Have been a user since version 44 was available in Debian for my servers, and on my desktops since I switched to Fedora 17. As a user with nowhere near as much technical expertise as others on this list, systemd has been nothing but awesome to me.
From a sysadmin perspective it makes my life easier by bringing service control up to (and beyond) the standard of Windows, which has been able to supervise processes since, gosh, I only started counting in Windows 2000.
From both a sysadmin and a user perspective, unit files are easier to write and more robust than writing init scripts. The syntax is not as friendly as upstart, but this is a minor detail.
From a user perspective, my system boots insanely quickly, no longer hangs on shutdown like upstart does (this is a known bug that is also linked to filesystem corruption -- can't be bothered finding the source for this, but is an open bug on Launchpad), and doesn't interfere with muscle memory by still being able to do "service foo restart".
From a sysadmin perspective killing off pesky child processes is SO last century. You may well argue that every instance where child processes linger when the parent dies is a bug in the application. Well, good luck fixing every one. I'll see you next millennium. In the meantime, I'm enjoying getting actual work done.
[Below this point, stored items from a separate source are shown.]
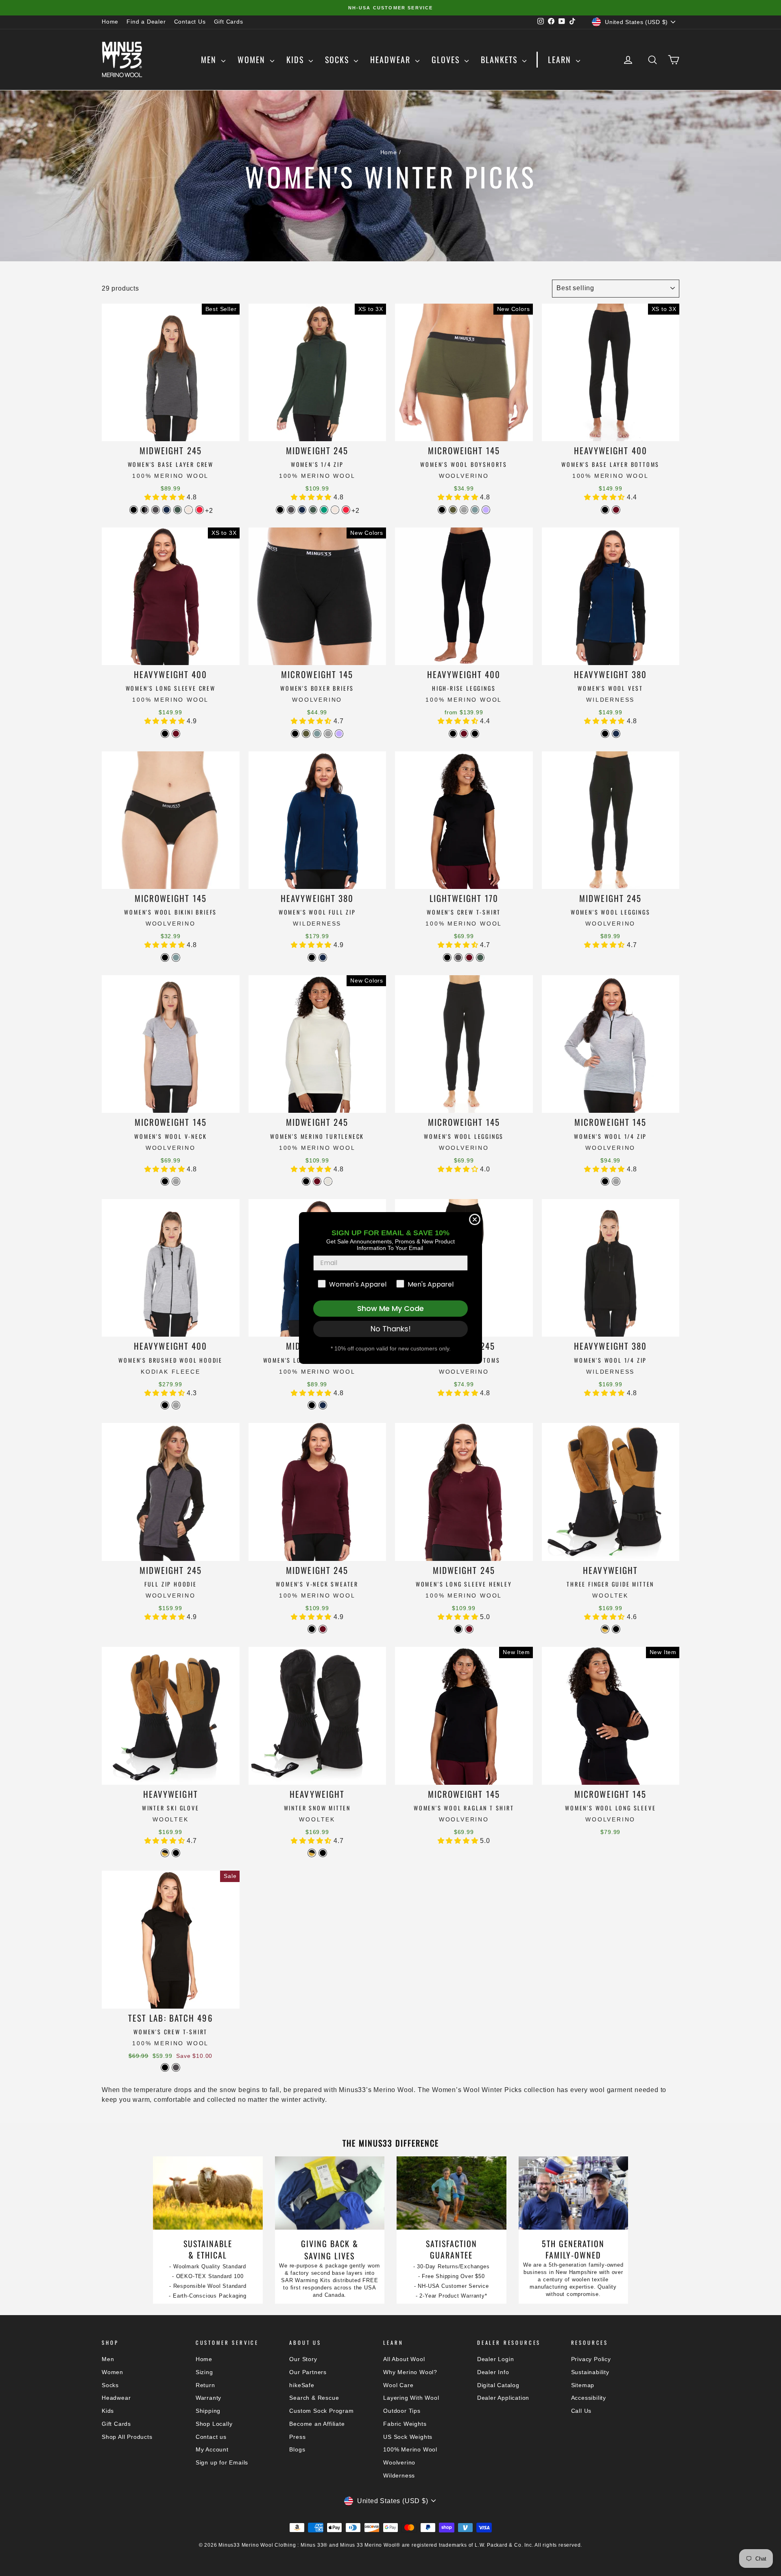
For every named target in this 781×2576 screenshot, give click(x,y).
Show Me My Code (390, 1308)
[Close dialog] (475, 1219)
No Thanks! (391, 1329)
I find a good analogy for the way cgroups improves management is thinking about the ways in which virtualisation also improves management. If you people are going to rip out systemd and send me back to sysvinit because of technical reasons that I am not capable of arguing against, you are going to have to find a way to replicate all these useful features that I'm ACTUALLY using with an easy to learn config format (easier than configuring most things out there!) and even easier command line tools out of the box in any major distro. It's a classic case of technical purists telling the users what they should want, rather than actually giving users what they want. Before systemd came along I longed for the kind of stuff it could do! The alternatives I've seen talked about in the past week just don't cut the mustard in my book, as both a sysadmin and a user. Anything other than systemd is unacceptable in my view of the future.